Look, I'm not here to bash innovation. We build AI agents that automate complex workflows for clients every day, but there's a difference between intelligent automation and digital Russian roulette. OpenClaw crossed that line the moment it went viral, and the security research that followed proved it.
Why OpenClaw Matters
OpenClaw went from 1,000 instances to over 21,000 in under a week during late January 2026. That viral growth signals something important: people are desperate for AI agents that actually work.
This is the future we're building toward. AI agents that integrate with real workflows, operate through familiar interfaces, and execute tasks instead of just suggesting them. OpenClaw proved the demand exists and showed what's possible when AI moves from conversation to action.
But innovation that outpaces security fundamentals creates dangerous attack vectors. And in this case, those vectors are severe.

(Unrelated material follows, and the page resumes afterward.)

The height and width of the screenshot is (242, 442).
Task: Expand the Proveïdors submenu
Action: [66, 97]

Three Critical Vulnerabilities In Three Days
In early February 2026, OpenClaw issued three high-impact security advisories: one remote code execution vulnerability and two command injection flaws.

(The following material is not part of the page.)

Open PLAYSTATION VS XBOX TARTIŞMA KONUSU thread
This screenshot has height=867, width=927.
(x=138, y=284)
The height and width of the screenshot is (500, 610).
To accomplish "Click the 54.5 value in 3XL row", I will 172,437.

The worst? CVE-2026-25253, with a CVSS score of 8.8. This vulnerability allows attackers to create a one-click RCE exploit that takes milliseconds after a victim visits a malicious web page. You click a link in Slack or email, and that's it. Game over.
The technical mechanism is brutal. The Control UI trusts a gateway URL from the query string without validation, auto-connecting and sending your stored authentication token via WebSocket. Attackers can then connect to your local gateway, modify configs, and invoke privileged actions.
Even running OpenClaw on localhost doesn't protect you. The exploit uses your browser to pivot into the local network, turning your browser into the attack vector.
Beyond platform vulnerabilities, the skills ecosystem is compromised. Koi Security audited 2,857 skills and found 341 malicious ones installing Atomic Stealer malware on macOS systems. That's 12% of the ecosystem actively trying to compromise your system.
Why "Security Is Optional" Doesn't Work
The OpenClaw documentation admits "There is no 'perfectly secure' setup." This is honesty, I'll give them that, but it's also a fundamental admission that the architecture treats security as an afterthought.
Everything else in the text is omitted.